The first is the degree to which an acquirer believes they can grow the business or increase its efficiency. If the acquirer does not envision a way to increase the company’s value, why would they pay today’s fair market value for the business? This factor is often in the eye of the beholder and varies with each PE firm, making it important to identify firms that are interested in and understand the company’s industry.
The second is the amount of earnings (or cash flow or EBITDA) that the business is currently producing for its owner.
And the third is the determination of a “multiple” by which earnings are multiplied to determine today’s fair market value of a company.
Factor 3 is driven primarily by the plentiful cash, scarcity of attractive companies, and record low interest rates mentioned above but, factors 1 and 2 are largely driven by the ownership and management of the business. The fact that the U.S. has enjoyed a record-long period of economic expansion (albeit slow expansion) over the last 10 years that should result in profits being near all-time highs. If that is not the case for your business, the time to address it is right now and time may be very short. The current economic consensus is that the current expansion will meet significant challenges in the early 2020s and so this period is not expected to last more than a year or two. Urgency!

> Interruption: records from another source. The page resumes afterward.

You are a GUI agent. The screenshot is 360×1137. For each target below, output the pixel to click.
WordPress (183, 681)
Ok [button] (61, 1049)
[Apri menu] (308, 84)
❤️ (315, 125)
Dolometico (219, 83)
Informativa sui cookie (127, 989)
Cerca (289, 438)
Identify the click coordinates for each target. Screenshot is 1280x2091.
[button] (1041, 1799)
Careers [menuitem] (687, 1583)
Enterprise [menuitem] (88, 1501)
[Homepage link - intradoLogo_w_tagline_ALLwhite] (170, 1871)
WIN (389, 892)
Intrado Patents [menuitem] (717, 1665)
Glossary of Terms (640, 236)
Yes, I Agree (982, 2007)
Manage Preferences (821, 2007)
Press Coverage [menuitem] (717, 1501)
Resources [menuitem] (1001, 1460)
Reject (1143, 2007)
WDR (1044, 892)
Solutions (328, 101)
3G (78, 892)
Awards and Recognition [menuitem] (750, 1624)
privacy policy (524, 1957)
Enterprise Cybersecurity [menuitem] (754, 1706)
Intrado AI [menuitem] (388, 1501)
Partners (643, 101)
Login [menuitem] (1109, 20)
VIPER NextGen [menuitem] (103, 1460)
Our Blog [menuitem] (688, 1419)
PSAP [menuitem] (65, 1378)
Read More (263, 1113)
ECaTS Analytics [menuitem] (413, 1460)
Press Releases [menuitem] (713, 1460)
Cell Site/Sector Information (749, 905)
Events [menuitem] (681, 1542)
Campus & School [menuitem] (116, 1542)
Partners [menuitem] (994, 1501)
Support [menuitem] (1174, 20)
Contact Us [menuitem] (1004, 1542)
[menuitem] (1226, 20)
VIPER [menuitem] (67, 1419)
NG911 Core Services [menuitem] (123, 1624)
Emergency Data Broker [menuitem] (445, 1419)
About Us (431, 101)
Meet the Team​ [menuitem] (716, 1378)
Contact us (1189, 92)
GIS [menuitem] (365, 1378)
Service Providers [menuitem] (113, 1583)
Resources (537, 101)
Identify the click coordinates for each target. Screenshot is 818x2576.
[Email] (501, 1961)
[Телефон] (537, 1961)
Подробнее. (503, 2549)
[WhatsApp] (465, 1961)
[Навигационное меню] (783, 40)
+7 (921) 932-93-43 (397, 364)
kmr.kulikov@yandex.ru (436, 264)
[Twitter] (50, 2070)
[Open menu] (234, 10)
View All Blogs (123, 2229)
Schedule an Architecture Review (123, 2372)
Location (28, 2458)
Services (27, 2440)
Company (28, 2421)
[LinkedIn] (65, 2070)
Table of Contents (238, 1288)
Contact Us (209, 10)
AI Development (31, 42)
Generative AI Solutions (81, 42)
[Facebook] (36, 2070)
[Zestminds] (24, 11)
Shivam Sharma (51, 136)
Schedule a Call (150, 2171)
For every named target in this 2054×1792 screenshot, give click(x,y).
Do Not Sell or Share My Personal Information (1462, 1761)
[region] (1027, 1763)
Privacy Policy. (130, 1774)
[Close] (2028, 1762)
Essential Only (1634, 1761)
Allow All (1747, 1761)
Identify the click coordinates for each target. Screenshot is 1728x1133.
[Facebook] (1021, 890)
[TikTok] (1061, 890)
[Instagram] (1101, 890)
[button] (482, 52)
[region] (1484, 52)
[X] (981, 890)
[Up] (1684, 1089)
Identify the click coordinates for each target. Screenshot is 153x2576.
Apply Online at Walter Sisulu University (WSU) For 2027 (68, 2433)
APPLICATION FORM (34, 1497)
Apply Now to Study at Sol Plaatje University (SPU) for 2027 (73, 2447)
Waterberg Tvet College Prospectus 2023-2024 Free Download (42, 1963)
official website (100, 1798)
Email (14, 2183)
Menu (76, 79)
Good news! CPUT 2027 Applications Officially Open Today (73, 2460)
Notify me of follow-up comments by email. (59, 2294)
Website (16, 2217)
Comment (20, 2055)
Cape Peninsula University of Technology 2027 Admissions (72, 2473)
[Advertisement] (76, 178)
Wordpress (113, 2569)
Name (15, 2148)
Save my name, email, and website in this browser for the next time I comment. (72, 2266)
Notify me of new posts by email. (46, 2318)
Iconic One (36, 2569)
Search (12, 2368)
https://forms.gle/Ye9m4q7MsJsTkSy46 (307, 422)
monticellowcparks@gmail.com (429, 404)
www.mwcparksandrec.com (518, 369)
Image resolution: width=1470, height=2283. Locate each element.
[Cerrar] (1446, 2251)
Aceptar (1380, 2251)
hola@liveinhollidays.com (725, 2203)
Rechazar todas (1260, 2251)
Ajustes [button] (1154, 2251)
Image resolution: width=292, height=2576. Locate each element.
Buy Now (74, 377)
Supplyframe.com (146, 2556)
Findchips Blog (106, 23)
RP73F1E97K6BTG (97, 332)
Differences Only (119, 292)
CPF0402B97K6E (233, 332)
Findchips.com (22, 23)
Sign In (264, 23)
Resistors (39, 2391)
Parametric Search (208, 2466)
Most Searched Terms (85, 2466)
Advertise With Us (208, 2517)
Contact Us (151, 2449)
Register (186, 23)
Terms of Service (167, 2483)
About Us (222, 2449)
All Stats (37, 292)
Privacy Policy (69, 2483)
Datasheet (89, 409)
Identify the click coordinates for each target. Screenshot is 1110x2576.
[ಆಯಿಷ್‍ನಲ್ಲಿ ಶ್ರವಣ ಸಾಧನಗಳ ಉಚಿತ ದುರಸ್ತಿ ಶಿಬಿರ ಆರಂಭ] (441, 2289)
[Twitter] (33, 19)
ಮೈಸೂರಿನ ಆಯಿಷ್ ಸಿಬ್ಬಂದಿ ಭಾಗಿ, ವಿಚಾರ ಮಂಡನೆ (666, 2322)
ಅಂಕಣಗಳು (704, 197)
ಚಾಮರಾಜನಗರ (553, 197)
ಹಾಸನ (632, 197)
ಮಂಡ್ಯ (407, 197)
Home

As noted above, there is a scarcity of desirable companies to acquire which has driven multiples up to historic levels. The result of historically high profits multiplied by historically high “multiples” and PE firms with $1.7 trillion to invest, is an ideal time to investigate the value of your business. Now is a great time to contact your business advisors to help you consider ways to maximize your business’ profitability and ways to attract the most appropriate PE firms to gauge their interest. Even if you have no plans to sell your business, it is imperative that you know its value and there is no better way to gauge value than by talking with a buyer. Contact your business advisor to discuss the points raised in this article today. Time may be even shorter than we think!
Jeffrey W. Baker is principal of Executive Freedom Partners, a Swansea-based business consulting firm.